## Specular electron focusing between gate-defined quantum point contacts in bilayer graphene

By Josep Ingla-Ayns, Antonio L. R. Manesco, Talieh S. Ghiasi, Serhii
Volosheniuk, Kenji Watanabe, Takashi Taniguchi, and Herre S. J. van der Zant

### Folders

#### `theoretical_calculations`

* Subfolders:
  + `data`: data obtained from the simulations
  + `images`: images used in the manuscript
  + `modules`: python modules to perform the calculations
* Files
  + `angle_distribution.py`: compute angle distribution of injected states using a `kwant` tight-binding model.
  + `fermi_surface.py`: computes spectral density at the Fermi energy for experimental parameters to extract Fermi surface.
  + `semiclassical_focusing.py`: computes collected current for focusing setup.
  

#### `experimental_data`
* Subfolders
  +`BaseTColorMapAndG` : measured data and python code required to obtain the Resistance vs backgate and topgate voltage 
   plot (Fig. 1b) and obtain the corrected conductance of the quantum point contact (Fig. 1c). 
  + `FocusingBaseT` : measured data and python codes required to plot the focusing spectra in Figs. 2, 3, S7 and S8.
  Since the analysis requires the contact resistance, there is a subfolder called ContactResistance with the measured contact resistance.
  + `Reciprocity` : measured data used to show that the measured spectra follow reciprocity and the code required to reproduce Fig.

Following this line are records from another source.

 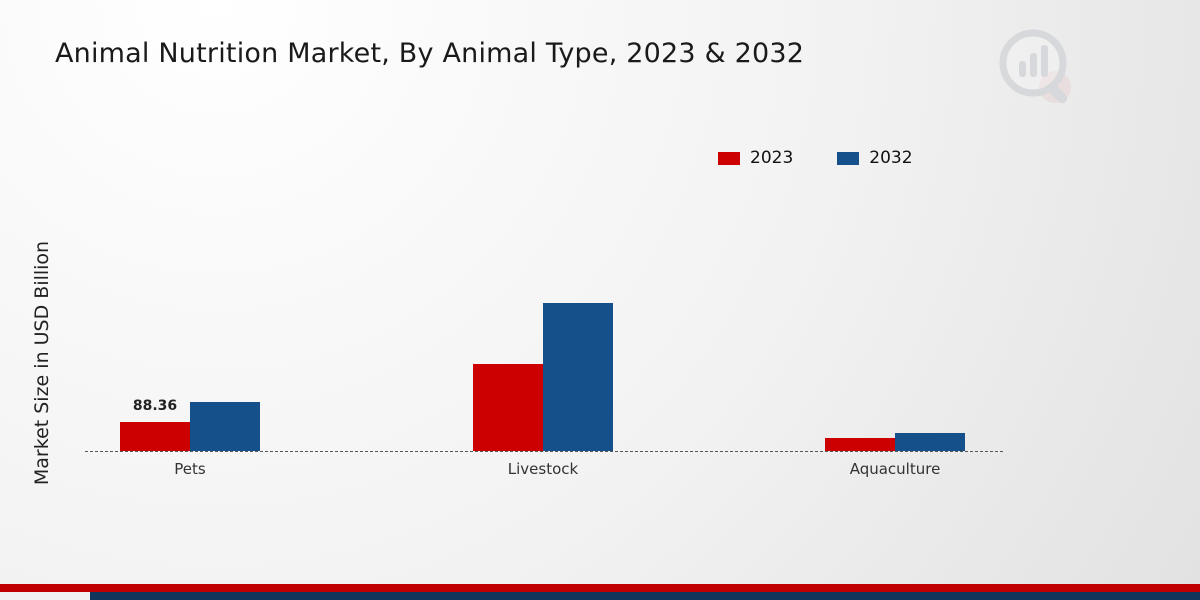 What do you see at coordinates (930, 442) in the screenshot?
I see `bar-aquaculture-2032` at bounding box center [930, 442].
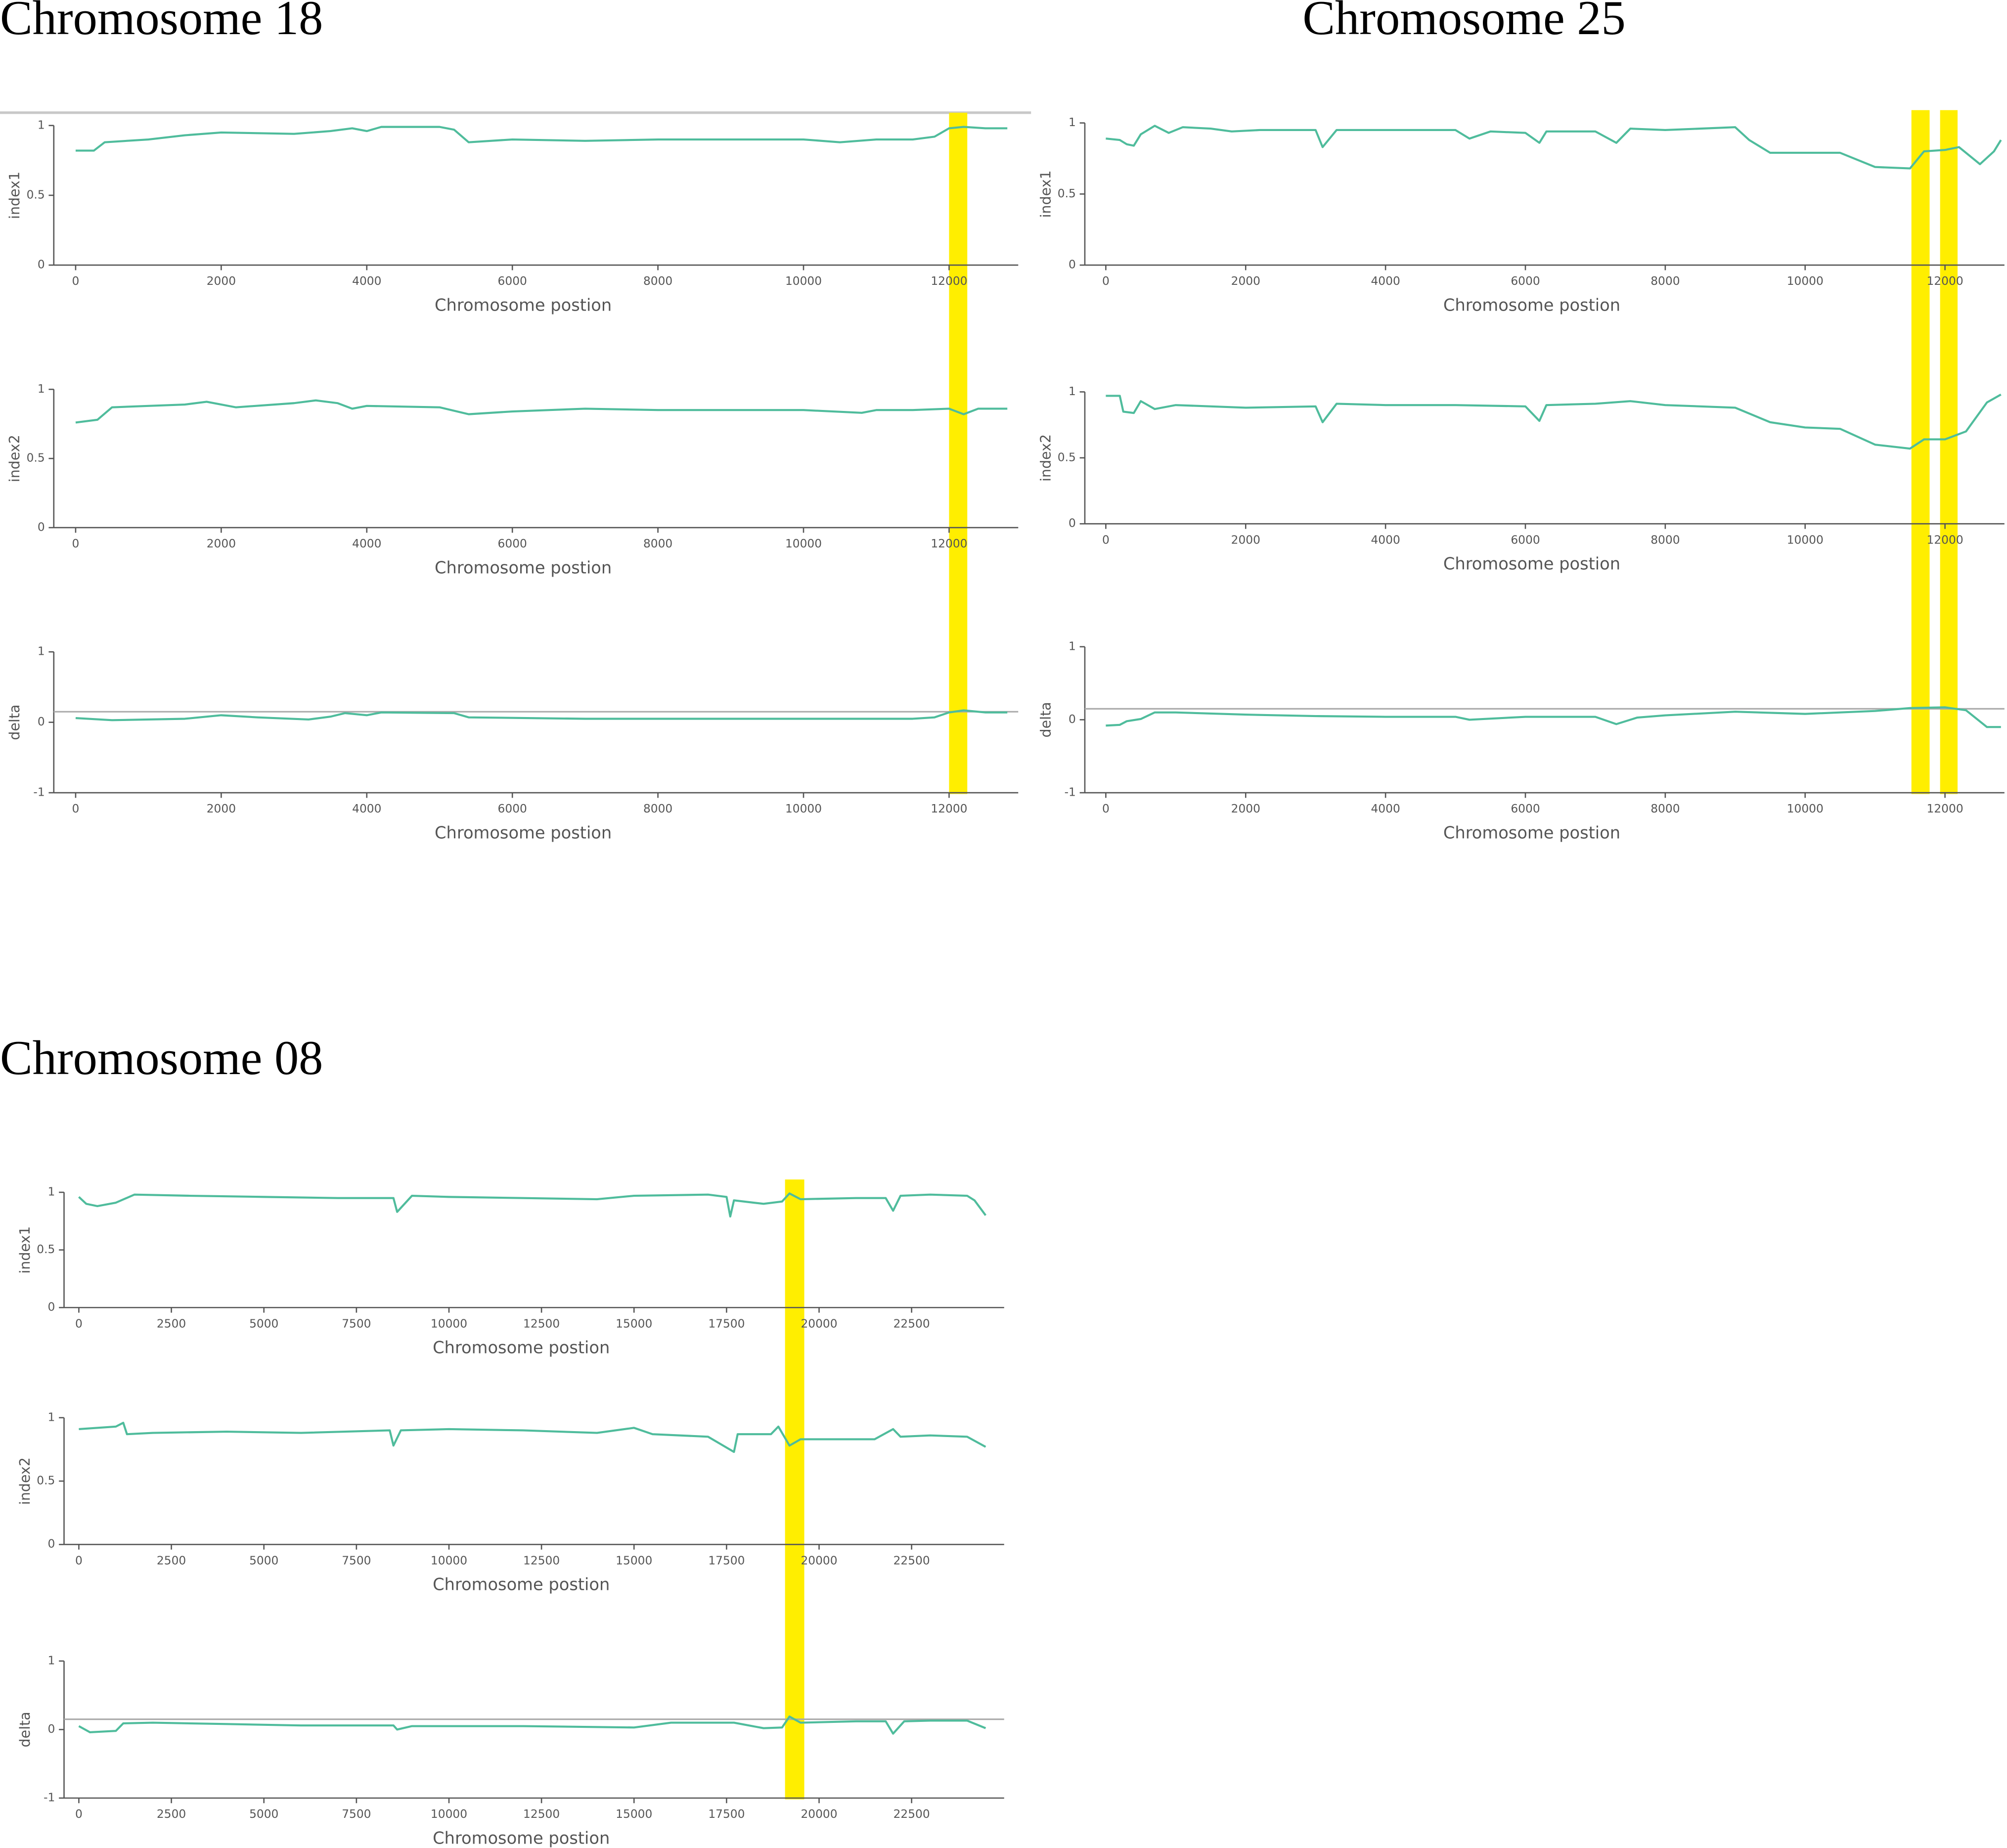 The image size is (2007, 1848). What do you see at coordinates (172, 1814) in the screenshot?
I see `x-tick-label: 2500` at bounding box center [172, 1814].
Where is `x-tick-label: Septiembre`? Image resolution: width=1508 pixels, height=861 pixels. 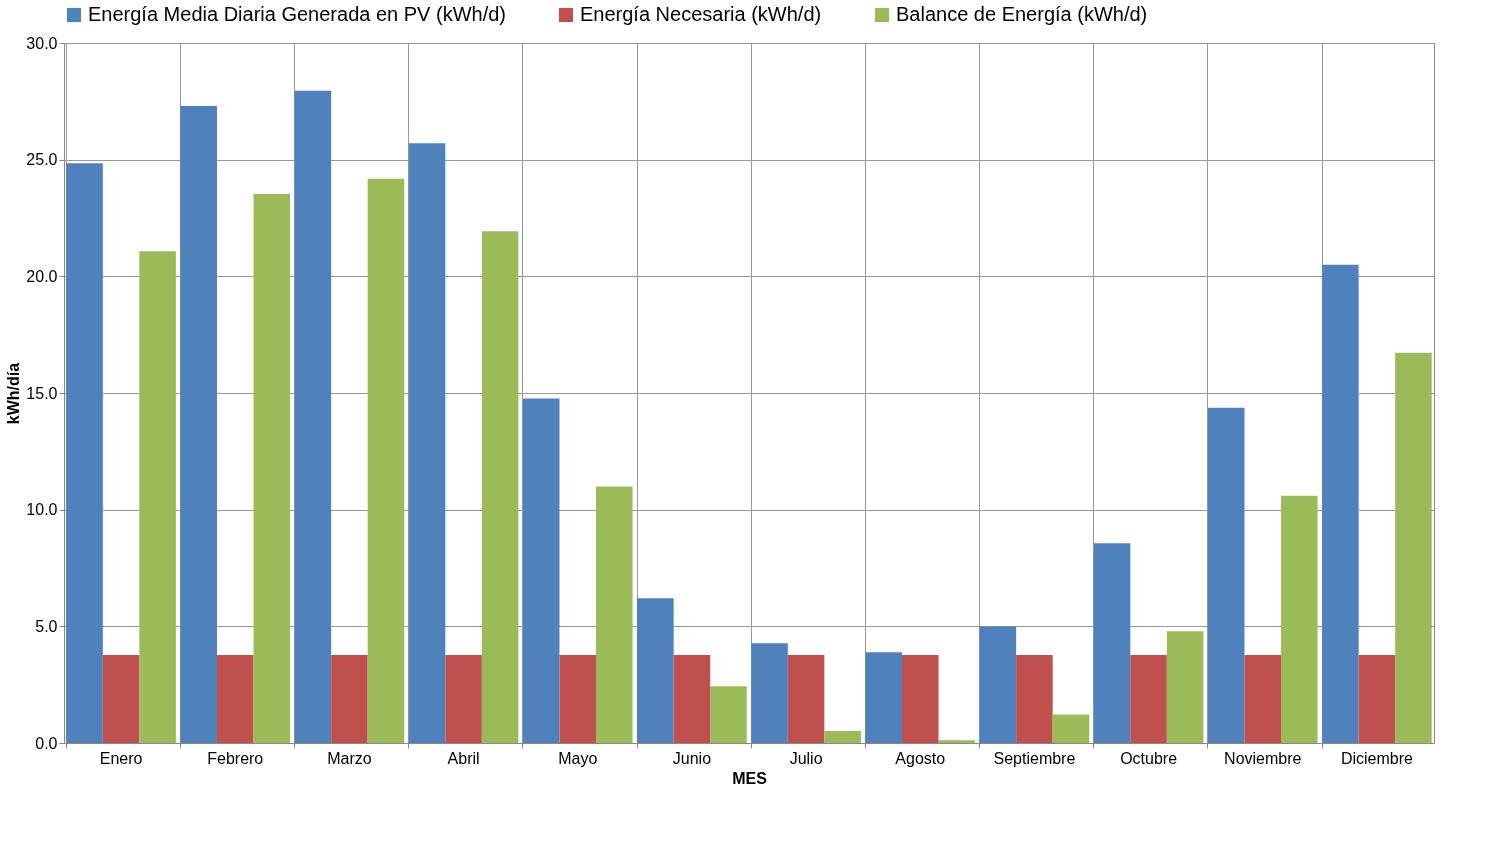 x-tick-label: Septiembre is located at coordinates (1034, 758).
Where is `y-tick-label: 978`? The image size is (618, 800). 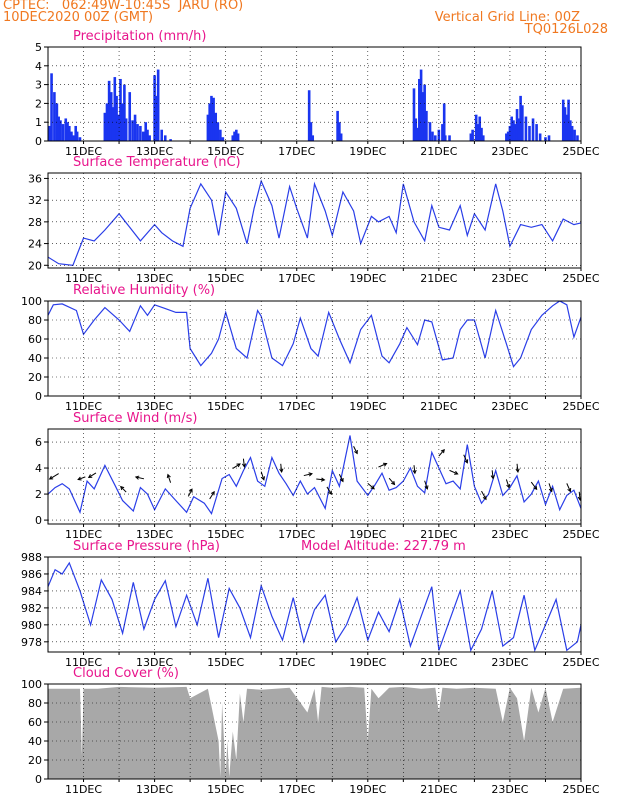 y-tick-label: 978 is located at coordinates (32, 642).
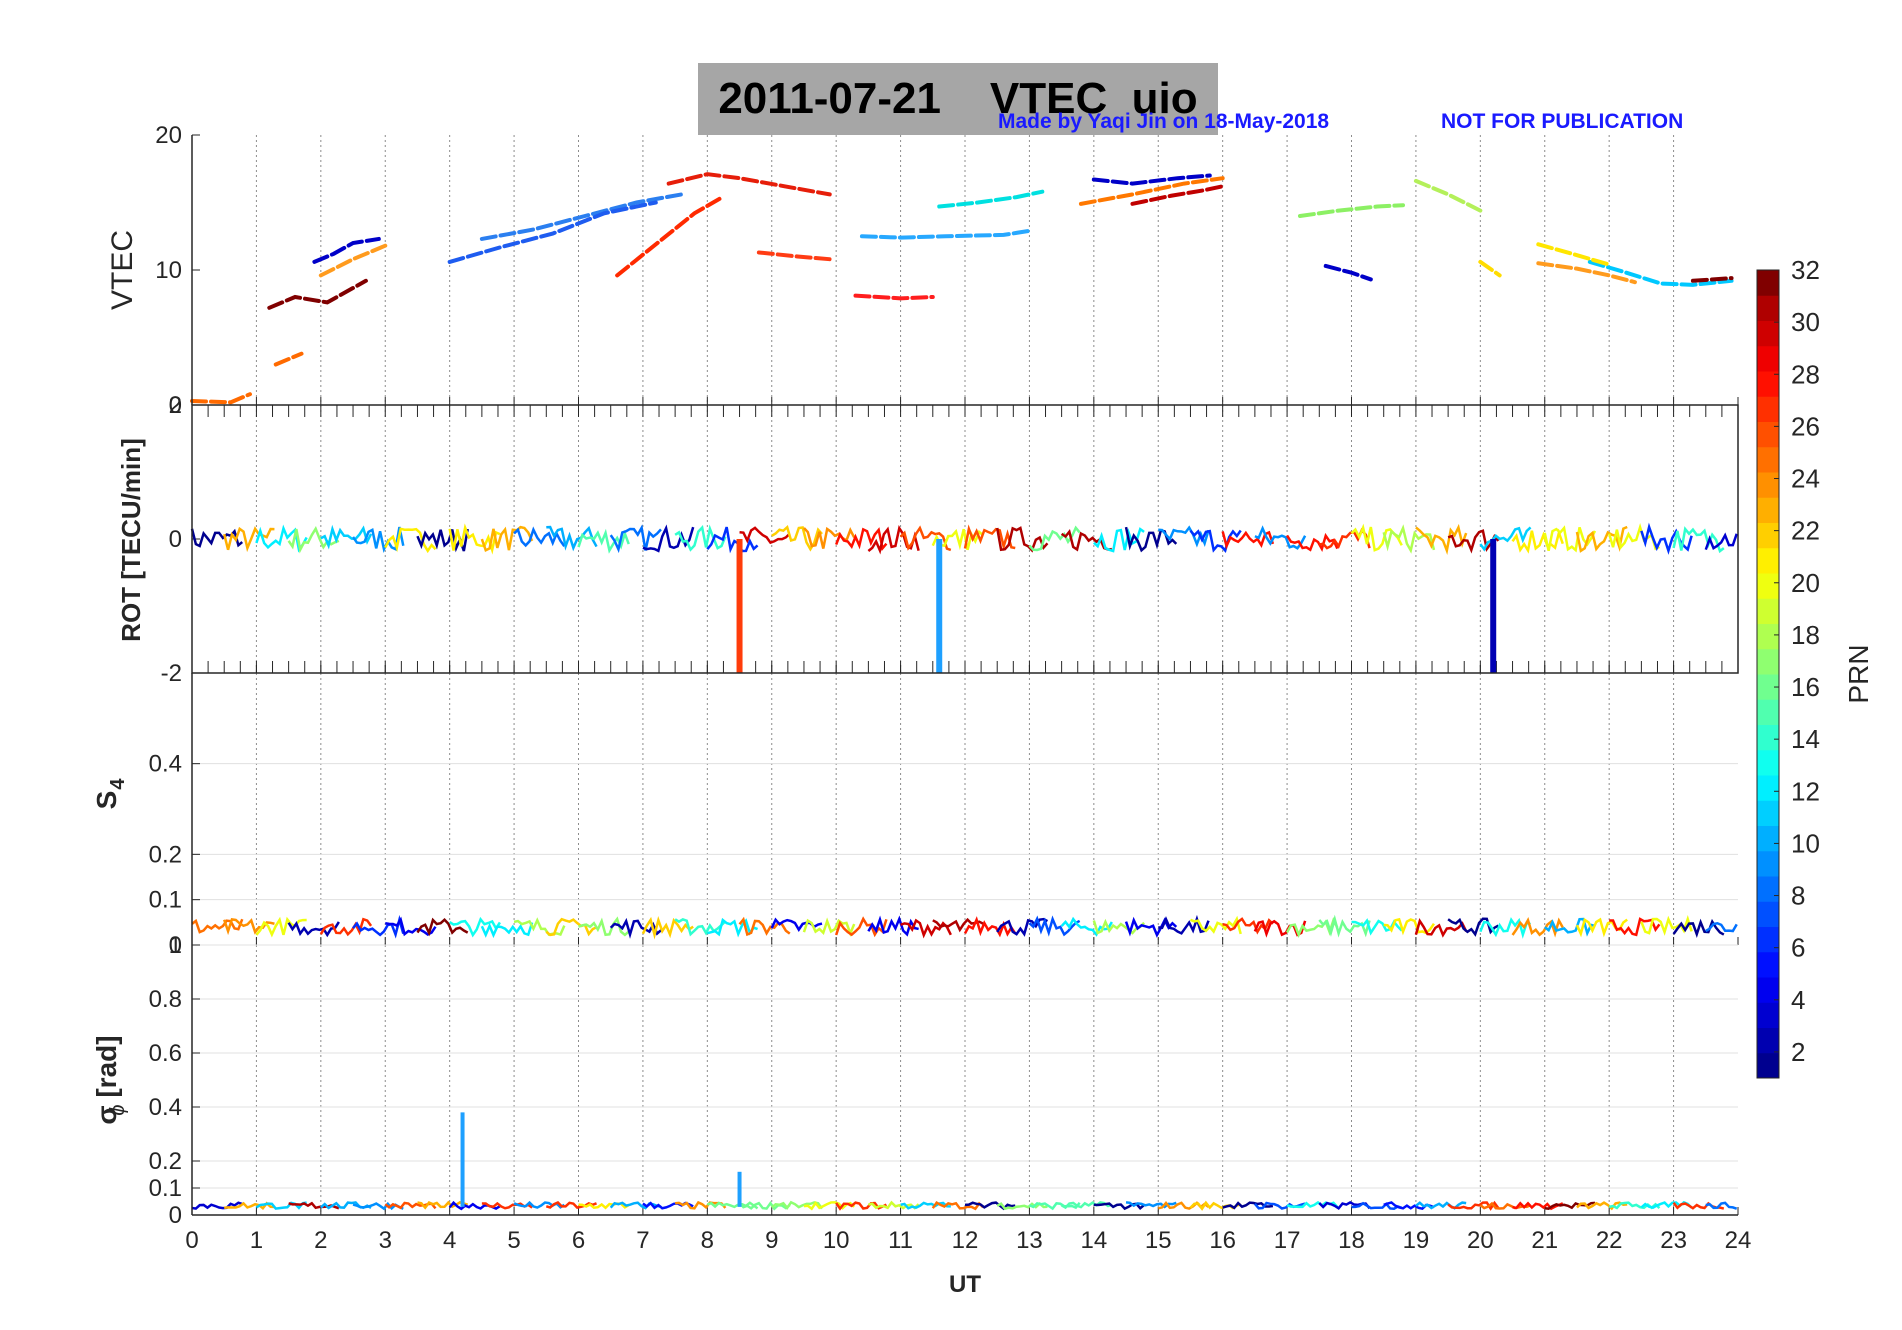 The width and height of the screenshot is (1902, 1330). What do you see at coordinates (836, 1240) in the screenshot?
I see `x-tick-label: 10` at bounding box center [836, 1240].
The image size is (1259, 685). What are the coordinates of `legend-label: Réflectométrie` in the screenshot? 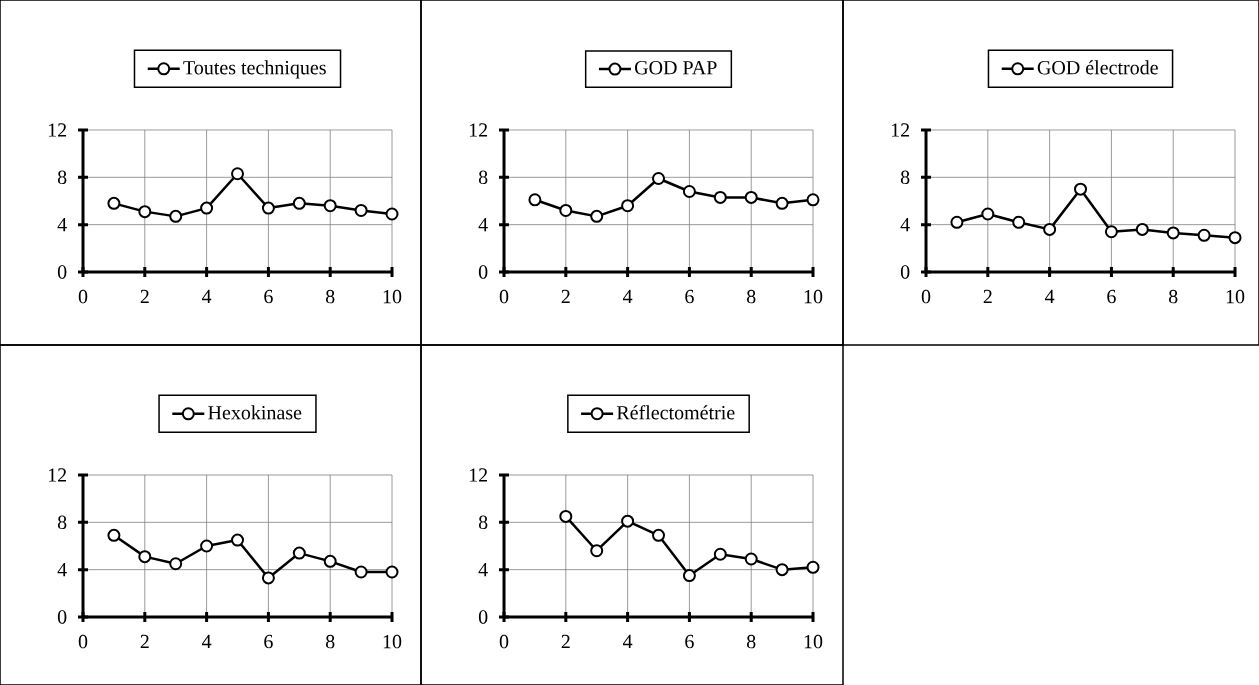 It's located at (676, 412).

S9.
  + `ShubnikovDeHaas` : measured data and python code used to determine the carrier density using the Shubnikov de Haas oscillations. 
  + `Tdependence` : measured data and python code required to plot the temperature dependence of the focusing signal and its associated
  analysis. It also includes the full plot of the contact magneto resistance at different temperatures.
  + `VbgdependenceRsq` : measured data and python code to obtain the channel square resistance vs backgate voltage traces required to
  reproduce Figs. S3b and S3c.
  + `Sample2` : measured data and python code to obtain the focusing spectra and quantum point contact resistances required to reproduce
  Fig. S11.
* Files
  +  `MapContactNumbers.png` : optical microscope image of the whole device 1 with the contact numbering used in the file naming system.
  +  `MapContactNumbersSample2.png` : optical microscope image of the whole device 2 with the contact numbering used in the file naming system.
* Measurement file naming conventions:
The filenames have the following structure:
M[XX]_[SampleName(optional)]_I[I+]to[I-]_[AppliedCurrent]_V[V+]to[V-]_[Vamplification]_[AdditionalComment(optional)].dat
where [XX] is the measurement number, [SampleName(optional)] is BLGhBN14 for sample 1 or BLGhBN09 for sample 2.
If it is missing, it implies sample 1.
[I+(-)] the contact number connected to the I+(-) terminal of the current source, [V+(-)] the contact
number connected to the V+(-) terminalof the voltage preamplifier, [Vamplification] is the amplification of the preamplifier,
 which has been already corrected while measuring so there is no need for further conversion.
The contact numbers are defined according to MapContactNumbers.png for sample 1
and MapContactNumbersSample2.png for sample 2.  
### Installation

Install [miniconda](http://conda.pydata.org/miniconda.html) and then the Python environment that contains all dependencies with:
```
conda env create -f environment.yml
```
then activate it with
```
source activate electron_focusing_blg
```

Finally, run the command `jupyter lab` to run the notebooks.

The plots require LaTeX installed. In Debian/Ubuntu, run:

```
sudo apt-get install texlive-full
```
or comment the custom `matplotlib` `rcParams`.